• **INSTRUCTION**
Identify each line in the records below that contains the string "height", and copy every such line in full. Case counts, so match only that exact capitalization.

• **DATA TO USE**
[Start]

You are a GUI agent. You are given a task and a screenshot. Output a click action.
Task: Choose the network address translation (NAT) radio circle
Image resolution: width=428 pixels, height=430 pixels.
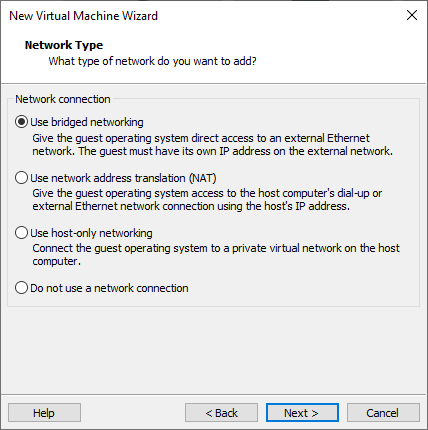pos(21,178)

[End]
[Start]

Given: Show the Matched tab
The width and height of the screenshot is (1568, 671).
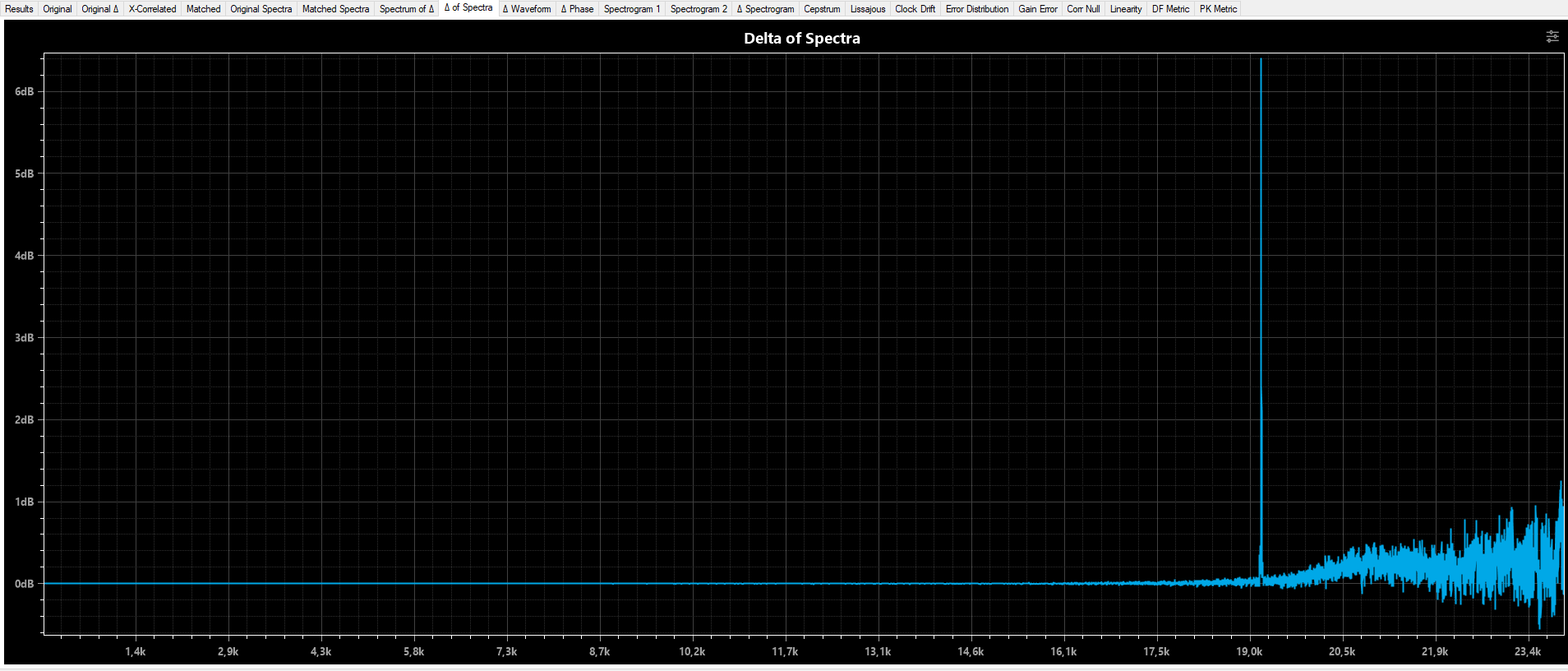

[End]
[Start]

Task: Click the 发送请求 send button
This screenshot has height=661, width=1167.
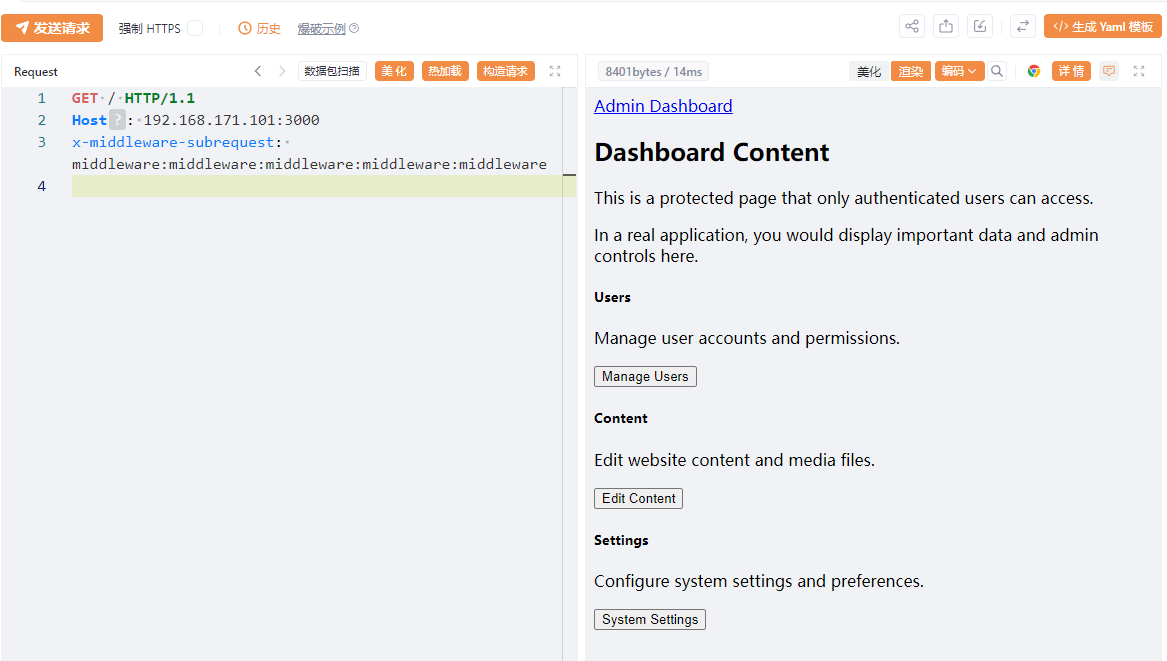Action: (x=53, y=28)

[End]

• **ANSWER TO THIS TASK**
Image resolution: width=428 pixels, height=430 pixels.
The width and height of the screenshot is (1568, 671).
This screenshot has height=661, width=1167.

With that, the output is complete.